Age limit: No upper age limit
Exam pattern
Offline pen-and-paper test of 2 hours with 120 multiple-choice questions of 1 mark each; 0.25 marks are deducted per wrong answer. Five sections: English Language, Current Affairs including General Knowledge, Legal Reasoning, Logical Reasoning and Quantitative Techniques. Every question is anchored to a comprehension passage, so reading speed is central. Legal Reasoning and Logical Reasoning together form roughly half the paper.
Syllabus at a glance
English comprehension through 450-word passages; current affairs with emphasis on legal and constitutional news; legal reasoning that tests application of stated principles to facts (no prior law knowledge assumed); logical and critical reasoning (arguments, assumptions, inferences); and Class-10-level mathematics presented mainly as data interpretation.
Upcoming dates
| Event | Date | Status |
|---|---|---|
| CLAT 2027 official notification | Mid-July 2026 | expected |
| Application window | 1 Aug – 31 Oct 2026 (as per recent cycles) | expected |
| CLAT 2027 exam | 6 Dec 2026 (first Sunday of December) | expected |
| Result and start of counselling | Mid-to-late Dec 2026 | expected |
Expected dates follow the usual calendar; confirm on the official notification before planning.
Free prep material
Standard books
- Word Power Made Easy — Norman Lewis
- Universal's Guide to CLAT & LLB Entrance Examination — LexisNexis
- Legal Awareness and Legal Reasoning — A.P. Bhardwaj (Pearson)

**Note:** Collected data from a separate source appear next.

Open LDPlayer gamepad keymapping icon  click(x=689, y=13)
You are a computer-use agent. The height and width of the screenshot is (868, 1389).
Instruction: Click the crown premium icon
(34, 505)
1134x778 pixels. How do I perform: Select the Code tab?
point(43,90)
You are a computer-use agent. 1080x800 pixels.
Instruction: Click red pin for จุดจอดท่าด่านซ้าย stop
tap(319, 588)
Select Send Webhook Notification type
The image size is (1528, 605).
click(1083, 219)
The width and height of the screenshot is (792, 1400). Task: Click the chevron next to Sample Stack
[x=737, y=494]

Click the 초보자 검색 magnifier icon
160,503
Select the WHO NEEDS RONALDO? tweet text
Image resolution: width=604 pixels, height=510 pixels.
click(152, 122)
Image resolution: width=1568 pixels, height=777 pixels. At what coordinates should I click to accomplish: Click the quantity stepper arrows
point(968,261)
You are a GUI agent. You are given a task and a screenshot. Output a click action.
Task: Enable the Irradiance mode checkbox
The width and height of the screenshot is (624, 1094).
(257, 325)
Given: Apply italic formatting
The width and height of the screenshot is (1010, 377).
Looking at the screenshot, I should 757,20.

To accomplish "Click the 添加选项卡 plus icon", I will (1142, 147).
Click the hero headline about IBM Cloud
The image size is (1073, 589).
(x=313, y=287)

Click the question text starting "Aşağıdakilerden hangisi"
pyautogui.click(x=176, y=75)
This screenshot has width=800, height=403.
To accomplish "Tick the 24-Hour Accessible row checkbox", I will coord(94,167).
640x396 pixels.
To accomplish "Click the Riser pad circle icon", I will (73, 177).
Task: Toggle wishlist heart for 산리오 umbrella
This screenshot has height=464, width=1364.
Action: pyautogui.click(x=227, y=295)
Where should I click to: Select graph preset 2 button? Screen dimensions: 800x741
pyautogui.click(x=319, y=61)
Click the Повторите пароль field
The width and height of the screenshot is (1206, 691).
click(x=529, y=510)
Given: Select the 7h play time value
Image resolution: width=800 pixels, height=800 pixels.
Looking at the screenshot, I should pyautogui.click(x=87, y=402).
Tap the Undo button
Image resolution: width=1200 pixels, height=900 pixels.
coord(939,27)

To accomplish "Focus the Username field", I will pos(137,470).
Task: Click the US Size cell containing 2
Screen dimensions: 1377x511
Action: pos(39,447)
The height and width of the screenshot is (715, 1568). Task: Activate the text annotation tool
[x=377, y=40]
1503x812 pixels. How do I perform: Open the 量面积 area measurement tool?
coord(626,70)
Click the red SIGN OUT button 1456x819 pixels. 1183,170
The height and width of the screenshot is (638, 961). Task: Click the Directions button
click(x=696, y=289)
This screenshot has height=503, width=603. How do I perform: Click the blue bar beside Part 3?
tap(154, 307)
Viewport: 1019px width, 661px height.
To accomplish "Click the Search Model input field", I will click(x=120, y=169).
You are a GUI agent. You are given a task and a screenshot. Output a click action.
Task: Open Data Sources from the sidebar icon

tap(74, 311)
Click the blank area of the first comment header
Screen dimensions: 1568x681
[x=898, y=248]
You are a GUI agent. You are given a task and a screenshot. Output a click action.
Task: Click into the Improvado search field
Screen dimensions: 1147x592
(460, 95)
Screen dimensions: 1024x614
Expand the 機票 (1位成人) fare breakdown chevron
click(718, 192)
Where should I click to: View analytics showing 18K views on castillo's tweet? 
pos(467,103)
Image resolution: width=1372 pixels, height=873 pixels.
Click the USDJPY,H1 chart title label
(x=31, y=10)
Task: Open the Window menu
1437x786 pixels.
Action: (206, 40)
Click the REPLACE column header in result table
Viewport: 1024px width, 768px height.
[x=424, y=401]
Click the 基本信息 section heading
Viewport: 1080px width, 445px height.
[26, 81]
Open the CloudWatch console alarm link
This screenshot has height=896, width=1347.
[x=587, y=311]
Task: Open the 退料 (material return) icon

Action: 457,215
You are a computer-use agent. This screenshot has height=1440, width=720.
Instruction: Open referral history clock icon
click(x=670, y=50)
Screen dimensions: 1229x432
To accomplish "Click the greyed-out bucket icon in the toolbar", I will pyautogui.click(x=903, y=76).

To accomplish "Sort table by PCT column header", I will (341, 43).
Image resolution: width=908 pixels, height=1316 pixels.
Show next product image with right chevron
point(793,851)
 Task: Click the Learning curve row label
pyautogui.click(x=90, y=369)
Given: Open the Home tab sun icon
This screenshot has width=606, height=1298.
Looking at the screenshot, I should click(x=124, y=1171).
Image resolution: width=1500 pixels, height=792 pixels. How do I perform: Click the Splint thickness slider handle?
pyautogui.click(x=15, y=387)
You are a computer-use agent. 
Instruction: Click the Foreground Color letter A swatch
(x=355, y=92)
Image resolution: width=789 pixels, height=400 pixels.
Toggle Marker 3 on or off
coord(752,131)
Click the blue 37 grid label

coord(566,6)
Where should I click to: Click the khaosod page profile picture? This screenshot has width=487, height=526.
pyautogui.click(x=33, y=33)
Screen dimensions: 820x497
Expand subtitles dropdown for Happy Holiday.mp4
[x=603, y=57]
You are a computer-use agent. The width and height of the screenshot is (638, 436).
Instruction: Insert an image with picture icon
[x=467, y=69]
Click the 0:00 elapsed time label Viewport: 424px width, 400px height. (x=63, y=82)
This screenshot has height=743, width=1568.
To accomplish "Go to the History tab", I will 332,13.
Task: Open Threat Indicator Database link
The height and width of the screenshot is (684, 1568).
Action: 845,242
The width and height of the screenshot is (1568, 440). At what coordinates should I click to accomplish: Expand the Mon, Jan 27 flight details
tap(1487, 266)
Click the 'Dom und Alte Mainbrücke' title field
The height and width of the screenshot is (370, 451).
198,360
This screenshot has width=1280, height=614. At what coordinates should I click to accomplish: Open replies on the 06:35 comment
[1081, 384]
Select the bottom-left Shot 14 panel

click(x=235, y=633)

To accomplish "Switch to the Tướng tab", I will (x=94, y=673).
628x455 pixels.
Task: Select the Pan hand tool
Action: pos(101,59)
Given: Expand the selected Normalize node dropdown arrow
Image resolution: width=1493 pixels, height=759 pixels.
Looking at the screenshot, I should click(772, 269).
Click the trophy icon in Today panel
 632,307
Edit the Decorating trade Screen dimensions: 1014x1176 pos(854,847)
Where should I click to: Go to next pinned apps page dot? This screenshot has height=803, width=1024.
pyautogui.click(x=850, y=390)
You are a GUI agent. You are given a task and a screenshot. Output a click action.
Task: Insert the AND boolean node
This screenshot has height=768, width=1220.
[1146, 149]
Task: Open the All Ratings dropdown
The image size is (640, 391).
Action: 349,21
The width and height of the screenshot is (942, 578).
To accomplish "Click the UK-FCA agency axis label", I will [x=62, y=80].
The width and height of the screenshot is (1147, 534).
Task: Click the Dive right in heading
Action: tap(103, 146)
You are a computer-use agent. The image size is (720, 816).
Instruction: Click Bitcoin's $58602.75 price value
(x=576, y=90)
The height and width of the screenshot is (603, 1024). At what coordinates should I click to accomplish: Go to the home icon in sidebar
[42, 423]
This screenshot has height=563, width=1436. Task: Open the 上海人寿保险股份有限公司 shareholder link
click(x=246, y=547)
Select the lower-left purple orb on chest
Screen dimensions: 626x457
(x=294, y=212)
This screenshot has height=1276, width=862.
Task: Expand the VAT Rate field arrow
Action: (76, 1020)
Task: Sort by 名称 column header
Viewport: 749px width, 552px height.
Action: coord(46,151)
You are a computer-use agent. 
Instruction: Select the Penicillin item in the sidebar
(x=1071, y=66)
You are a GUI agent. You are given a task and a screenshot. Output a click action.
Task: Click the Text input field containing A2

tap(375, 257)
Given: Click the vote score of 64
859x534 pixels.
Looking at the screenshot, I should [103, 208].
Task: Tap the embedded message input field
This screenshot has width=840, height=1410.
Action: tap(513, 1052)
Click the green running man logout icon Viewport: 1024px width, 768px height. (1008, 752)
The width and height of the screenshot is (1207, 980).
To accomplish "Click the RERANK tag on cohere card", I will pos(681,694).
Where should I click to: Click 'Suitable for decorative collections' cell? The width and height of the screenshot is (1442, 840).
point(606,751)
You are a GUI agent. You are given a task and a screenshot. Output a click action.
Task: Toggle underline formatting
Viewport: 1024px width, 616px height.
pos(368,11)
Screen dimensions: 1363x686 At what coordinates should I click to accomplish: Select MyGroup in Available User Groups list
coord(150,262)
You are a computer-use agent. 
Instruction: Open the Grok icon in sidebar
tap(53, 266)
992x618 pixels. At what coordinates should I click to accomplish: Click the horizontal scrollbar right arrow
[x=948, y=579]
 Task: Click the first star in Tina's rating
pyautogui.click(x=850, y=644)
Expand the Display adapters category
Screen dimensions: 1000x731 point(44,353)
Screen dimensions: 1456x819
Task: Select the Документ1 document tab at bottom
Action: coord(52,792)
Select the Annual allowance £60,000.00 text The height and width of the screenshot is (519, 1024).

- Analytical Reasoning — M.K. Pandey
- Quantitative Aptitude for Competitive Examinations — R.S. Aggarwal
- Manorama Yearbook
How toppers play it
- The paper is 120 passage-based questions in 120 minutes — build reading speed to roughly 350–400 words per minute with daily editorial reading, or you will simply run out of time.
- Prioritise Legal Reasoning and Logical Reasoning: together they carry about half the marks and reward practised passage dissection more than memorised law.
- With −0.25 negative marking, attempt a question only when you can eliminate at least two options; blind guessing across 15–20 questions can wipe out a section's gains.
- Do current affairs continuously, not in a final sprint — monthly compilations plus legal-news tracking cover the Current Affairs section far better than a yearbook read once.
- Take full-length mocks on paper with an OMR sheet (the exam is offline) and review every mock for time leakage per section.